• _PROBLEM DETAILS_: Lines from the one containing "Click the Aria AI sidebar icon" to the end of the records, both ends included and exactly as written, are the whole answer, and no pictures go in it.

• _SUPPLIED INFORMATION_:
· · · ·

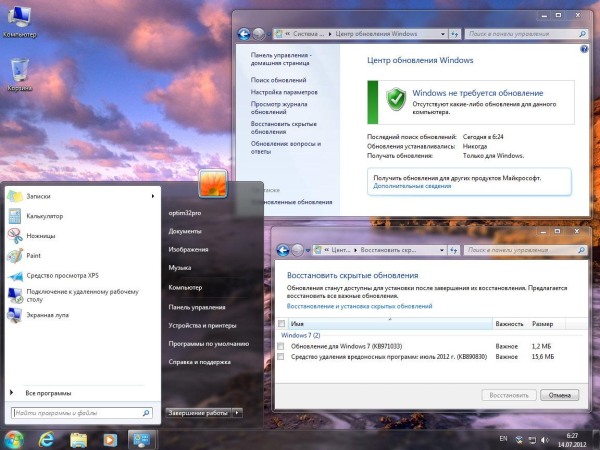This screenshot has width=600, height=450.
Task: Open Windows Media Player from taskbar
Action: pos(109,439)
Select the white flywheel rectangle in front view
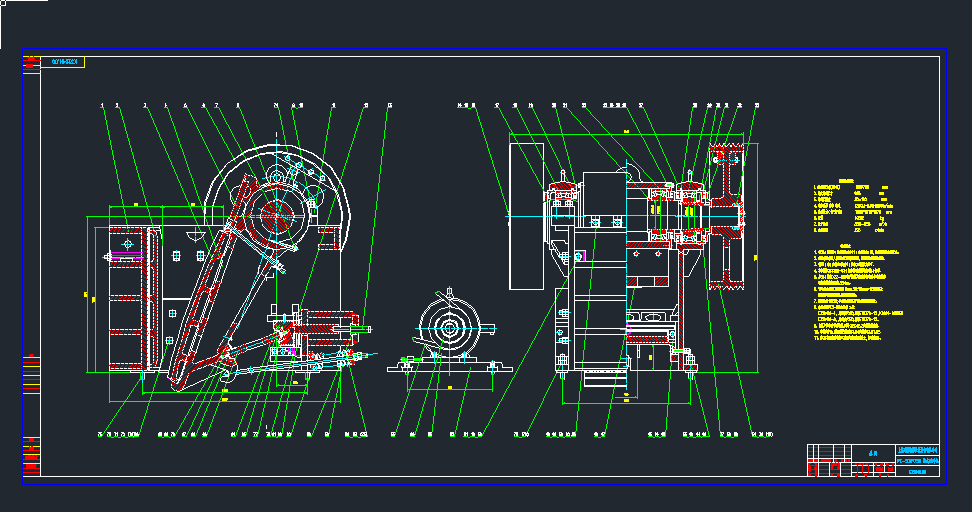The height and width of the screenshot is (512, 972). click(525, 215)
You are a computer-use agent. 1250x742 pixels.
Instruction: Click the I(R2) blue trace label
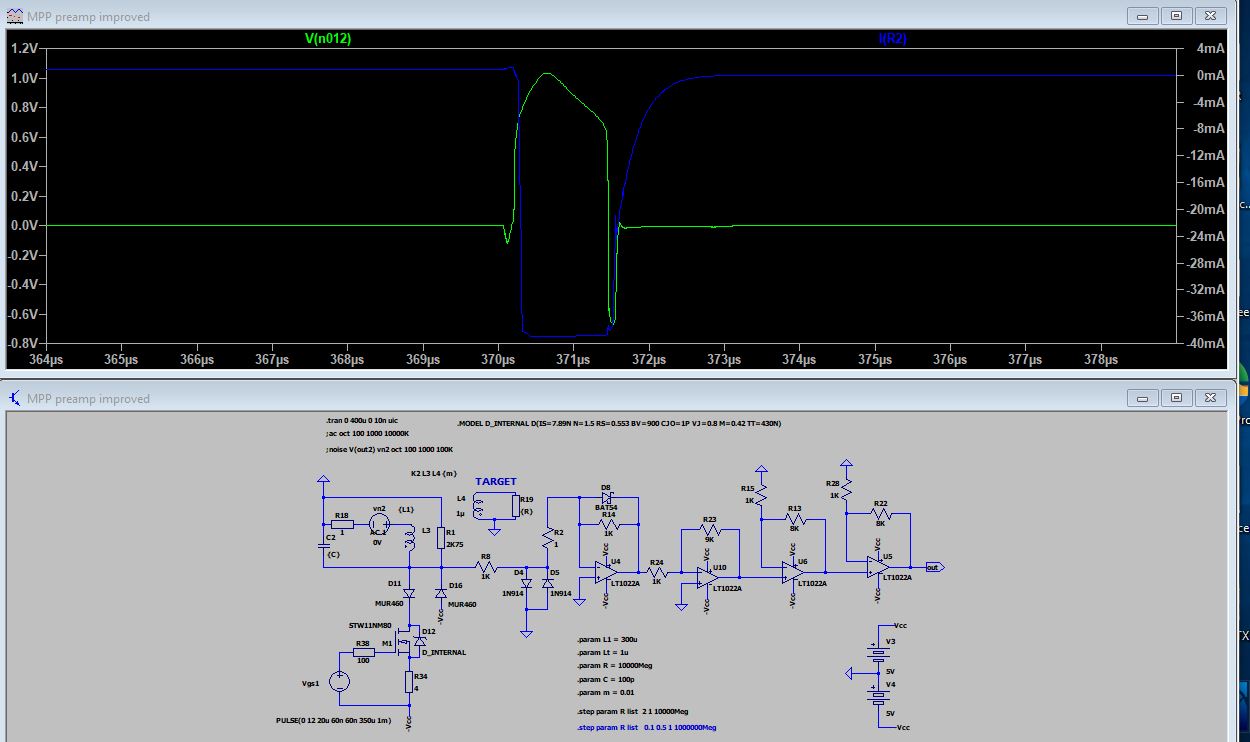click(892, 38)
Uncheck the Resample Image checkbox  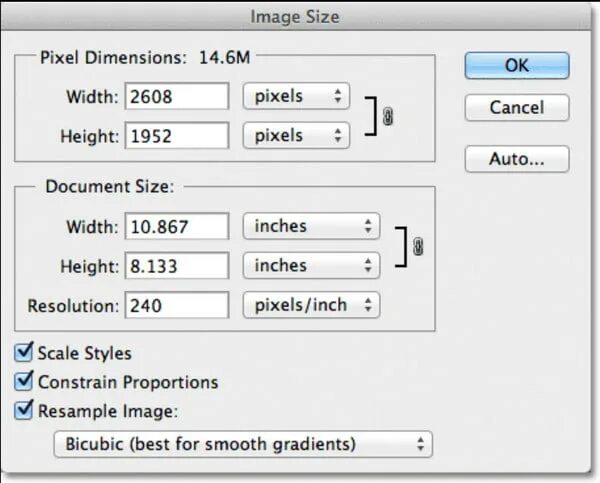(x=24, y=409)

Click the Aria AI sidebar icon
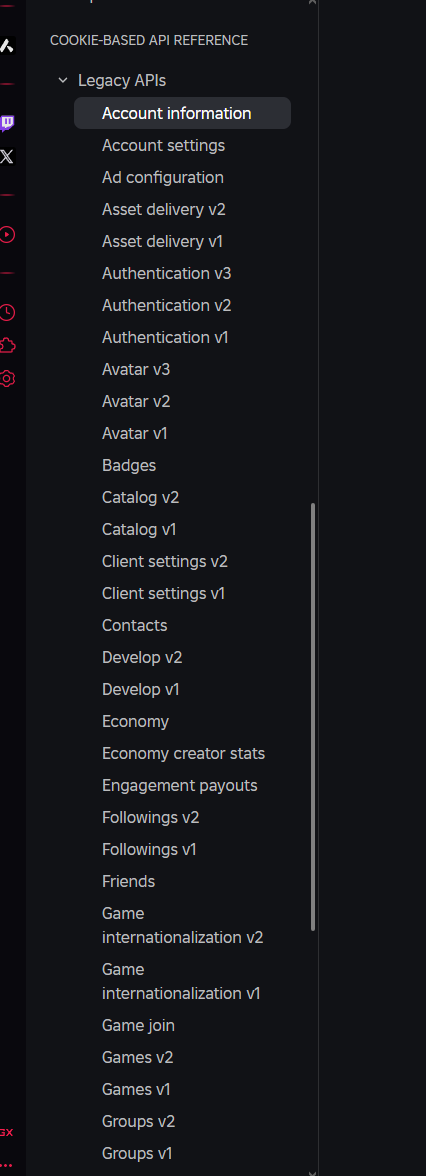tap(7, 46)
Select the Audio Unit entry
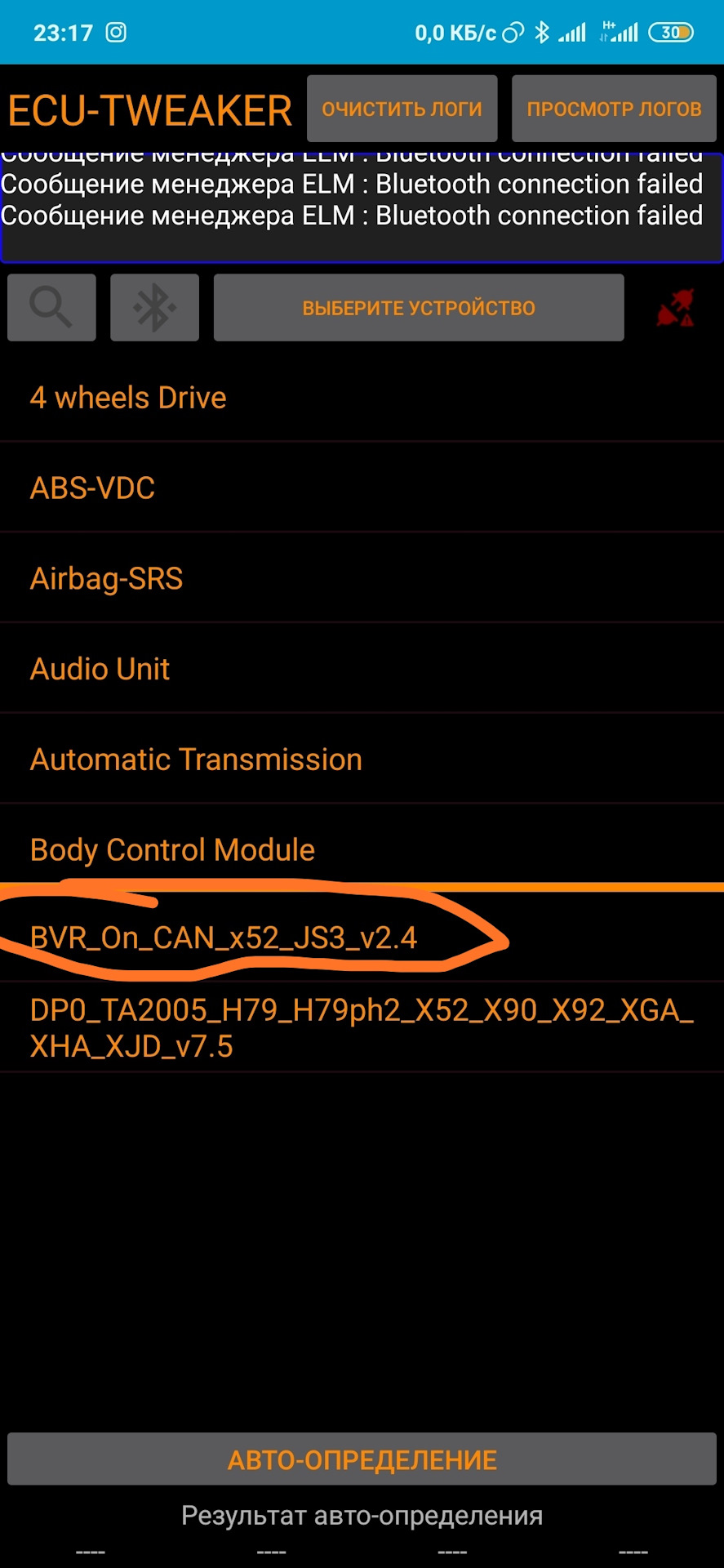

· · · ·

• _TASK OUTPUT_:
Click the Aria AI sidebar icon
tap(7, 46)
Select the Audio Unit entry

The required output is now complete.